◆ WRITTEN EXERCISE: Write out the lines exactly, beginning with the first line and stopping after the line that contains "Bestell-Check (54, 554)".

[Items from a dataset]
..........

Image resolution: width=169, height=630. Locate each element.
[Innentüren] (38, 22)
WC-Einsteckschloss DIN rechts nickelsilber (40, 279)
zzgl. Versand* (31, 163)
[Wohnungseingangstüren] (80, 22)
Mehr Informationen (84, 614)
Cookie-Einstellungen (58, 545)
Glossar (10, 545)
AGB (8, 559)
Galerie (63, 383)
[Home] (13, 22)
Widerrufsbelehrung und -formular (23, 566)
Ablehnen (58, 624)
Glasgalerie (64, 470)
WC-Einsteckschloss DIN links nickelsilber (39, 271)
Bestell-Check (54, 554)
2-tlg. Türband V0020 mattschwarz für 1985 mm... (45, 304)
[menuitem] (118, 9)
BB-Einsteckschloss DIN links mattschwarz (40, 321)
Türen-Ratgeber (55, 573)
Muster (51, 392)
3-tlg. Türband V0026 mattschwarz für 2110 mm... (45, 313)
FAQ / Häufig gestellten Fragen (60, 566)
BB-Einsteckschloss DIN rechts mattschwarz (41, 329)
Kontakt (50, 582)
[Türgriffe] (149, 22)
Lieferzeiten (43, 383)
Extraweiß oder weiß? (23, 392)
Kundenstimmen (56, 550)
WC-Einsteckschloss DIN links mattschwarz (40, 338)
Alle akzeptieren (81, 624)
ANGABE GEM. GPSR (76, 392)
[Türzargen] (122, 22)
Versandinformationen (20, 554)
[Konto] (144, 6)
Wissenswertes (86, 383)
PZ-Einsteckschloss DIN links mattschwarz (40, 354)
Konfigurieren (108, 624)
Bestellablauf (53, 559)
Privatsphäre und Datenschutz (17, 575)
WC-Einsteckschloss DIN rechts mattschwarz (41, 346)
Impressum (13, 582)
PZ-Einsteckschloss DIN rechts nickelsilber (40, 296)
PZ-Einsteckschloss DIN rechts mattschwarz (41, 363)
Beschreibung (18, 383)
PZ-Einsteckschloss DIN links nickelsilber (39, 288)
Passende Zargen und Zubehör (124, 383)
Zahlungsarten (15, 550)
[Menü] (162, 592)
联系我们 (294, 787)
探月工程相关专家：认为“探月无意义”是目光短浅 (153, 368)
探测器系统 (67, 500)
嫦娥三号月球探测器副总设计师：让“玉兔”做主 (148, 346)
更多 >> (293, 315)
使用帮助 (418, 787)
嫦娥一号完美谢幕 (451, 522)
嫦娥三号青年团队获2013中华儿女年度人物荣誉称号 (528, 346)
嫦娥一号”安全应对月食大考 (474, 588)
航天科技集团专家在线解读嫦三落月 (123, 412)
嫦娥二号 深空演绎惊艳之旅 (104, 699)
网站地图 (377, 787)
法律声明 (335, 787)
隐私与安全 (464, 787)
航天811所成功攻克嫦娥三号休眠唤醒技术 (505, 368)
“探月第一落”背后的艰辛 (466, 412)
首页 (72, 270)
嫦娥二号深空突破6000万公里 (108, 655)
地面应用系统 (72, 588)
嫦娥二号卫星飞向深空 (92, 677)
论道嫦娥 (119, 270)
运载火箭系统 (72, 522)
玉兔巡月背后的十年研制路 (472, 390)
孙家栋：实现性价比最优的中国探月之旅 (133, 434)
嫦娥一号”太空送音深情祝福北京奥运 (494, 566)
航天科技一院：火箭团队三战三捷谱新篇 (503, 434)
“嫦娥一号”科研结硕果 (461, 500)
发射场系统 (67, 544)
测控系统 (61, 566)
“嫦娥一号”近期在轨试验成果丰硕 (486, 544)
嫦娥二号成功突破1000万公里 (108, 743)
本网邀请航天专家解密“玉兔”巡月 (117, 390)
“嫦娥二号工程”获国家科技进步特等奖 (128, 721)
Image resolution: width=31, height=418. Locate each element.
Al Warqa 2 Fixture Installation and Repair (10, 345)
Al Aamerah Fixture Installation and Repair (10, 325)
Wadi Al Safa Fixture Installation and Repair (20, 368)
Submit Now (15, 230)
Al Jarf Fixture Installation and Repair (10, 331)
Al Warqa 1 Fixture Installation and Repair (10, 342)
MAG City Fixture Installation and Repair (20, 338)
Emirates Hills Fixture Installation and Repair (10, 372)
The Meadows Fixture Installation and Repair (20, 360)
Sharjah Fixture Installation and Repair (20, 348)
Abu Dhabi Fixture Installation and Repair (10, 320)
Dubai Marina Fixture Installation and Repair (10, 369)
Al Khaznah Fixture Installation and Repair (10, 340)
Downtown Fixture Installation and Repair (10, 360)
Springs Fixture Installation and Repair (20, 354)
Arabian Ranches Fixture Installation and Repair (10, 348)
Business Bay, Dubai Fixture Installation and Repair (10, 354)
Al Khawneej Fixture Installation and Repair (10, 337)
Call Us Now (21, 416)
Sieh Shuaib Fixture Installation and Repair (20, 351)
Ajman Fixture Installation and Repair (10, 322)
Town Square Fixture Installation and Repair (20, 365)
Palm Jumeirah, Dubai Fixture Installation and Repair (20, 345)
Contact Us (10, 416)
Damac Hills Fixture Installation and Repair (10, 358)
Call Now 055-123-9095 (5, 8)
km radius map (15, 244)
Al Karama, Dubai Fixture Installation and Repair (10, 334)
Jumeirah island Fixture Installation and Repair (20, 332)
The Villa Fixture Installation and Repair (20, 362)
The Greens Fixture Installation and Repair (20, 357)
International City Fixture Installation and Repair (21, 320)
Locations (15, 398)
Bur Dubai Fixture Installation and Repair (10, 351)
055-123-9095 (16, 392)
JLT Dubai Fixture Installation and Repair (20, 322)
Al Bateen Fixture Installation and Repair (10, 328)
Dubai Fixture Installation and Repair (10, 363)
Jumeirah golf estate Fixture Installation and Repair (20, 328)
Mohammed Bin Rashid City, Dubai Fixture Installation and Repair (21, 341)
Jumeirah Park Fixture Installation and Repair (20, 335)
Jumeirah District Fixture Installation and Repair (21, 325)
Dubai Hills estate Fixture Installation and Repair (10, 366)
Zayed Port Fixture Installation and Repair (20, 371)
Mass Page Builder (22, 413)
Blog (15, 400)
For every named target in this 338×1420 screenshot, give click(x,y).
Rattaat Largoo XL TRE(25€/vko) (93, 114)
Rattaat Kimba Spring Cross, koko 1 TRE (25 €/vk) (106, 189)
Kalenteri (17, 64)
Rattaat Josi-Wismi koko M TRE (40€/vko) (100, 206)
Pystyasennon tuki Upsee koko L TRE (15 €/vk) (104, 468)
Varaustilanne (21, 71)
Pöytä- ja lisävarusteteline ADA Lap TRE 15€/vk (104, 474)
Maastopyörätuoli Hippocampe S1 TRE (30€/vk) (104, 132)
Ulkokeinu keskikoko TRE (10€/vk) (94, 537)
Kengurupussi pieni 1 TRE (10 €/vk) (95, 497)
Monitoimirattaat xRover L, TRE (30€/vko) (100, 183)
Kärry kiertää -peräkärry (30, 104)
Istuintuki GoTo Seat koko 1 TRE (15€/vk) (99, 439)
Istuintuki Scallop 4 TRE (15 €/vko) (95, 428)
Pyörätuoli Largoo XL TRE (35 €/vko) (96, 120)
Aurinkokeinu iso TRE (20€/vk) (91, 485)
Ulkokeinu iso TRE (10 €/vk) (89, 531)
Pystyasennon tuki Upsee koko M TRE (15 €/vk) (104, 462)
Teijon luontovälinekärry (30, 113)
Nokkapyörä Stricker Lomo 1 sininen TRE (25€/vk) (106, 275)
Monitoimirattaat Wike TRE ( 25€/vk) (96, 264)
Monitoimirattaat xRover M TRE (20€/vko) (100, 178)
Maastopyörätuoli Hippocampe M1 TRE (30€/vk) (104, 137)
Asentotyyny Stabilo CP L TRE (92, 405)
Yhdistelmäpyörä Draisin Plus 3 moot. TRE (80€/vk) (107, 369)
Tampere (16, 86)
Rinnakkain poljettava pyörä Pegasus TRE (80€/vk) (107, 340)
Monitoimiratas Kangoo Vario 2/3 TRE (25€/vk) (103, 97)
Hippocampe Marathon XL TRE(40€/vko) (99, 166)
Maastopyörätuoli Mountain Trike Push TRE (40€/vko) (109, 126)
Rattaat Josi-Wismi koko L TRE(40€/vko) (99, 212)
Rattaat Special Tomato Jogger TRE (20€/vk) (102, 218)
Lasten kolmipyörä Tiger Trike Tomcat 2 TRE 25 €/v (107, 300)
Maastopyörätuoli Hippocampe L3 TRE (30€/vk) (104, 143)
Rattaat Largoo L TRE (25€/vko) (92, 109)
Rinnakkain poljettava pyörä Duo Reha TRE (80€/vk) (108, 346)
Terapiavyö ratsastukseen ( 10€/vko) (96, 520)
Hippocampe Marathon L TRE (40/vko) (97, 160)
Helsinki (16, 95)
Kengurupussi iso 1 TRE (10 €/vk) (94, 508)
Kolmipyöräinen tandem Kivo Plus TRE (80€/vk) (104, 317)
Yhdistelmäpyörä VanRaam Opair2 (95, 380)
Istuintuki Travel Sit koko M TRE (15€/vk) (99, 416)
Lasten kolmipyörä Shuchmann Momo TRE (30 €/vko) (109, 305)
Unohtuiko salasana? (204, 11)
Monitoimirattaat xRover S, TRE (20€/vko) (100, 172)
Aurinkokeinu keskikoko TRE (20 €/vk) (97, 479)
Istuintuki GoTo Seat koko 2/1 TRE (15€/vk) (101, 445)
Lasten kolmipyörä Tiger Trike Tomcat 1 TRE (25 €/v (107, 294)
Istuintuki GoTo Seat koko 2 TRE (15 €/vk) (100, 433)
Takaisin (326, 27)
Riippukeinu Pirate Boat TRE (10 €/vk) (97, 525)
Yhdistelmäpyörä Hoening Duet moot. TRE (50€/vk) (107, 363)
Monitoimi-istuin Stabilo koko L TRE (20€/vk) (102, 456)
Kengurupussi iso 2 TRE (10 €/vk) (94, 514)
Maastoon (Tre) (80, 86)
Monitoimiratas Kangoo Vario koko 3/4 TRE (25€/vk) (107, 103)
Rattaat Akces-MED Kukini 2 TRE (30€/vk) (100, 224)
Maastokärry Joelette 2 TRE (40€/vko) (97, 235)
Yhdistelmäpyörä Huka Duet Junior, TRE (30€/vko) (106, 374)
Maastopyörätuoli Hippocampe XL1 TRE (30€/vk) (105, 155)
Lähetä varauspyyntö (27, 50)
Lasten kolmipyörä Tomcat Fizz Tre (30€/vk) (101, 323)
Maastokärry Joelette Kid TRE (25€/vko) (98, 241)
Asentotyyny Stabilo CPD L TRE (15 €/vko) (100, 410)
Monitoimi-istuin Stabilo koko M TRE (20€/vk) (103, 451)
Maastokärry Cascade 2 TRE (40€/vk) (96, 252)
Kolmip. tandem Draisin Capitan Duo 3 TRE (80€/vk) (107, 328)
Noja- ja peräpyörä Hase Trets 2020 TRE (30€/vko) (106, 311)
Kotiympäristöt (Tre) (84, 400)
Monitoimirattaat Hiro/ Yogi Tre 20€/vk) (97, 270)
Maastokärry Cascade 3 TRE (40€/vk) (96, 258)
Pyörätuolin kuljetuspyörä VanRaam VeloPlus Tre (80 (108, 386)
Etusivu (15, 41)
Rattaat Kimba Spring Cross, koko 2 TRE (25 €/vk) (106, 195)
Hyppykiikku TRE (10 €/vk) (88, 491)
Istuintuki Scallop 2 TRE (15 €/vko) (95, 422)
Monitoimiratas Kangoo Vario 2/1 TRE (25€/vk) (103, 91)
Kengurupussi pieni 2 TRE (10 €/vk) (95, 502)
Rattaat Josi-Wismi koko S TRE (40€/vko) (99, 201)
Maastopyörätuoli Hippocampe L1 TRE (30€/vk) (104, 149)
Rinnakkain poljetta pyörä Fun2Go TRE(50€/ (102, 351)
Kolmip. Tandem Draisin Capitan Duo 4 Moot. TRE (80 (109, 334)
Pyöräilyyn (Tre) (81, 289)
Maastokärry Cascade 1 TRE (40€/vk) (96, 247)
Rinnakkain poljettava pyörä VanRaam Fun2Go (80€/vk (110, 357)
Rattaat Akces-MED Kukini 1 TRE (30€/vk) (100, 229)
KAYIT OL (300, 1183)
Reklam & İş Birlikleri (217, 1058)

..........

◆ OUTPUT:
Image resolution: width=169, height=630. Locate each element.
[Innentüren] (38, 22)
WC-Einsteckschloss DIN rechts nickelsilber (40, 279)
zzgl. Versand* (31, 163)
[Wohnungseingangstüren] (80, 22)
Mehr Informationen (84, 614)
Cookie-Einstellungen (58, 545)
Glossar (10, 545)
AGB (8, 559)
Galerie (63, 383)
[Home] (13, 22)
Widerrufsbelehrung und -formular (23, 566)
Ablehnen (58, 624)
Glasgalerie (64, 470)
WC-Einsteckschloss DIN links nickelsilber (39, 271)
Bestell-Check (54, 554)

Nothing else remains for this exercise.